ダーク・ウォーター 救いのティム・ロス | 星空シアター

ダーク・ウォーター 救いのティム・ロス

角川エンタテインメント
ダーク・ウォーター

◆レンタルDVDにて鑑賞。1080i。DTS音声。

◆中田秀夫の秀作「仄暗い水のそこから」のハリウッド・リメイク。監督にウォルター・サレスが起用された。「モーターサイクル・ダイアリー」はとてもすてきな作品だったので,期待できる。


◆映像は暗く陰鬱。ざらざらとしたフィルムの質感があり,始終雨が降っているのに,何となくほこりっぽい感じがして不思議である。この暗い画面は,3管プロジェクターの得意とするところ。液晶の固定画素では厳しいだろう。

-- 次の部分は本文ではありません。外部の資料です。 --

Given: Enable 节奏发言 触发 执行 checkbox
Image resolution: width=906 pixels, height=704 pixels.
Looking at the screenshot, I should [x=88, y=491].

◆オリジナルとどうしても比べてしまうが,リメイク版は幽霊っぽさ,例えばエレベーター内のカメラに少し写るなどのオリジナルの見えそうで見えない「ぞっ」とする部分は少なく,ついにナターシャが姿を現したときも,お人形のようにかわいい生きた少女である。その辺はオリジナルの軍配が上がる。


◆リメイク版では弁護士のキャラクターを創出し,彼がジェニファー・コネリーを救う心強い味方を演じる。この弁護士の存在がほっとさせる。何と,ティム・ロスが演じている。ひげ面でメガネをかけており,背もそれほど高いと感じさせない(ティム・ロスは大男)ので,エンドタイトルが出るまで分からなかった。自然な演技に納得である。


◆音声はDTSを奢っており,音像が天上近くに定位することが何度かあり,「おおっ」と思わせた。クリアで迫力あるサウンドはさすがはDTSである。


◆テーマとしては「母親に捨てられた少女」という悲しい底流が流れており,それを見るものに強く印象づける。そんな子どもはたくさんいるのだろう。その悲しみは一生ぬぐえぬものだが,それを繰り返さぬ勇気を母ジェニファーは提示して終わる。「ずっと見守っているわ」と。